» WHAT THE EXERCISE ASKS: Rewrite the records below, replacing "button" with "icon" and changing nothing else. Leave the pictures out of your answer.

(Word and element locating data)
## BEGIN
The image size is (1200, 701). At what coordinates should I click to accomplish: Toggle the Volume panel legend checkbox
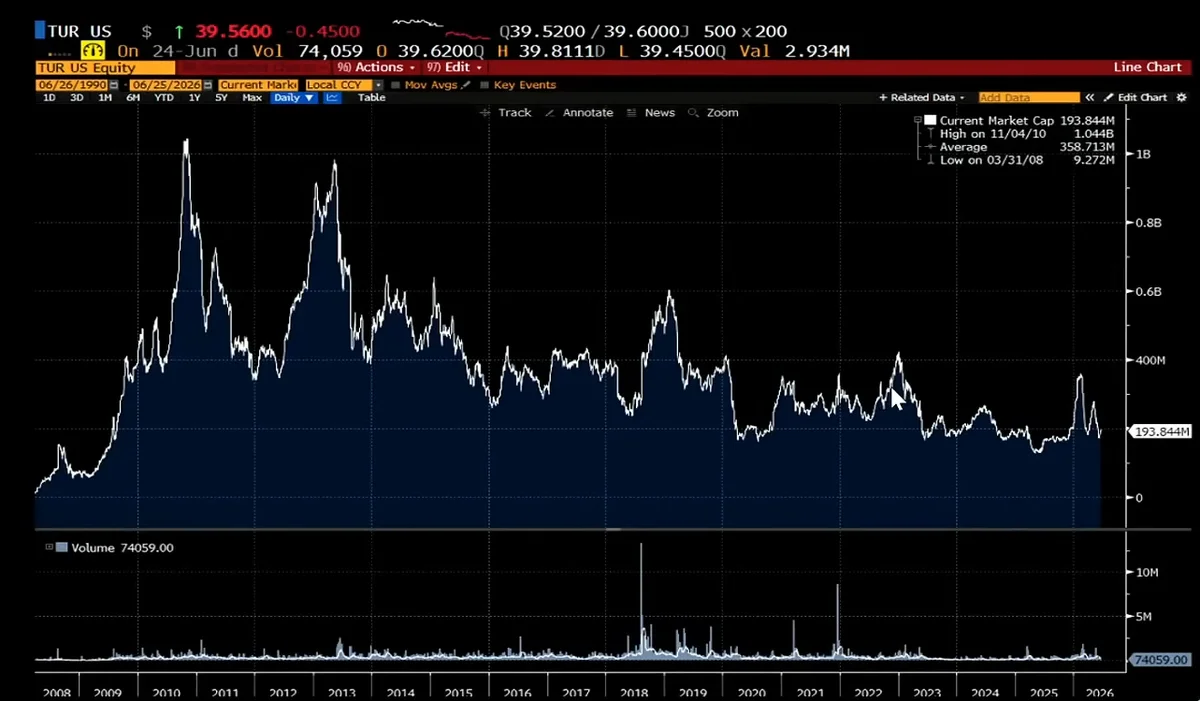click(48, 547)
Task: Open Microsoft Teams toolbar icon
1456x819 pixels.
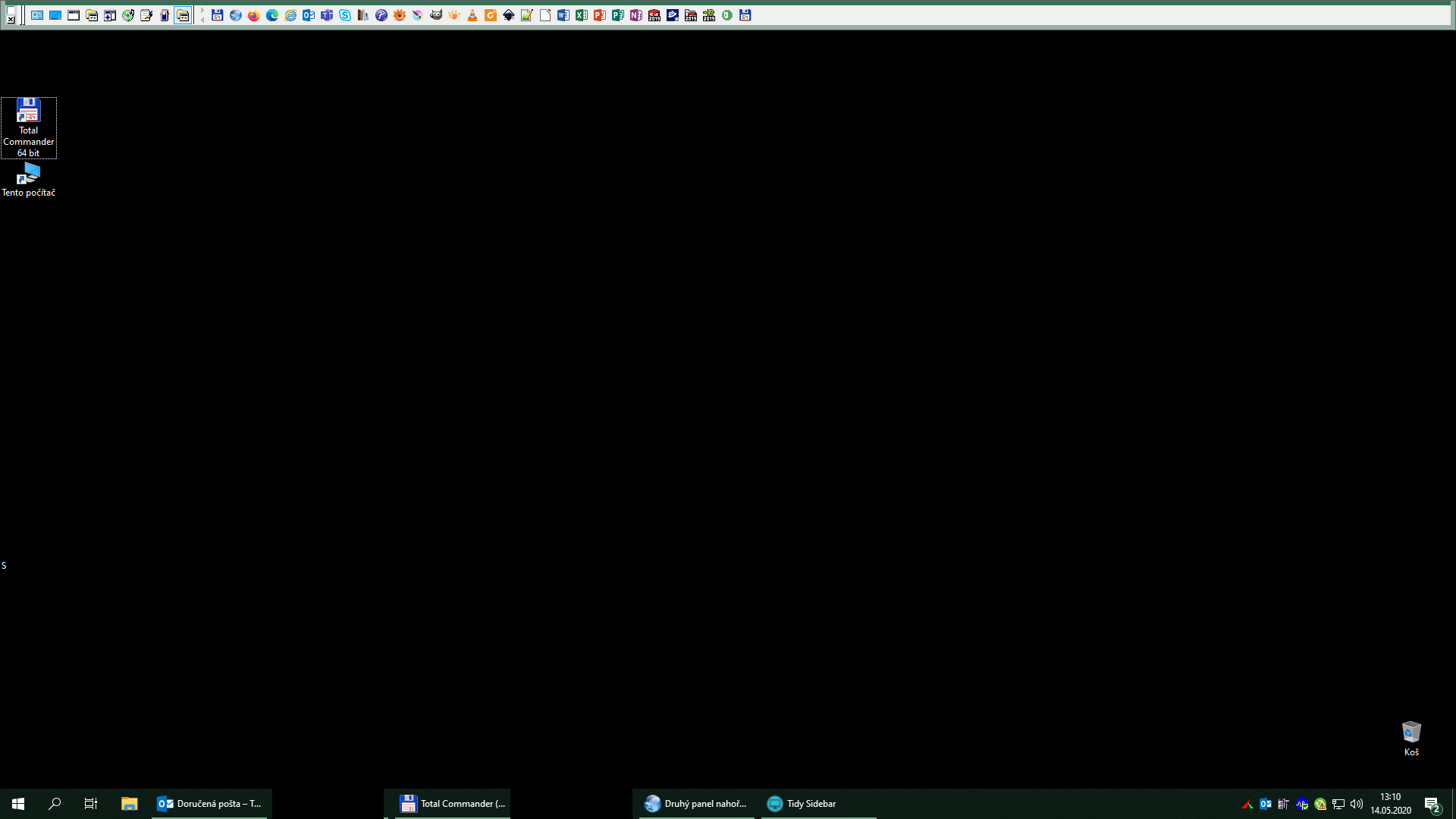Action: (327, 15)
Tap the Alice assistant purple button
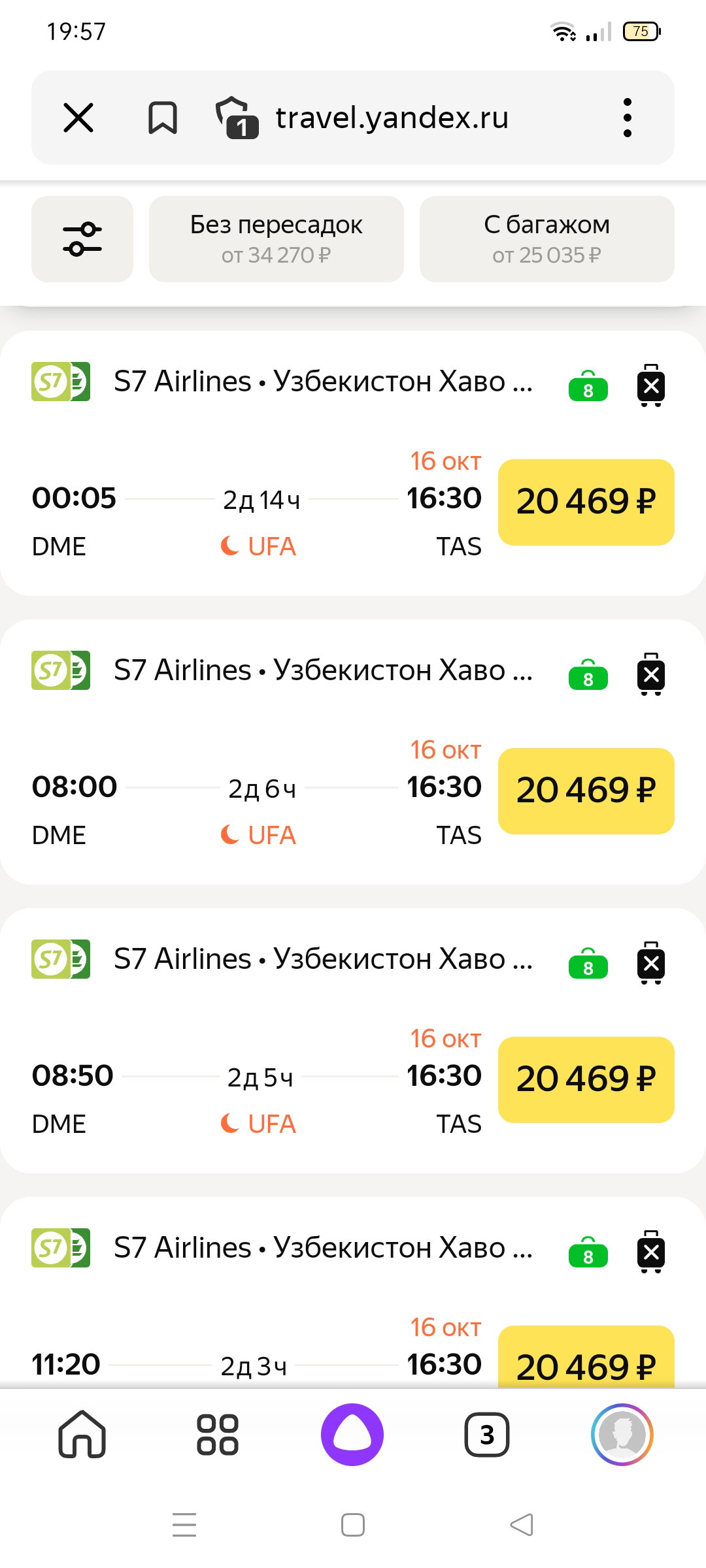The height and width of the screenshot is (1568, 706). [x=352, y=1435]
## END
» SOLUTION TO THE PROBLEM:
The image size is (1200, 701). At what coordinates should I click to accomplish: Toggle the Volume panel legend checkbox
click(48, 547)
Task: Open Microsoft Teams toolbar icon
1456x819 pixels.
Action: (327, 15)
Tap the Alice assistant purple icon
The height and width of the screenshot is (1568, 706). [x=352, y=1435]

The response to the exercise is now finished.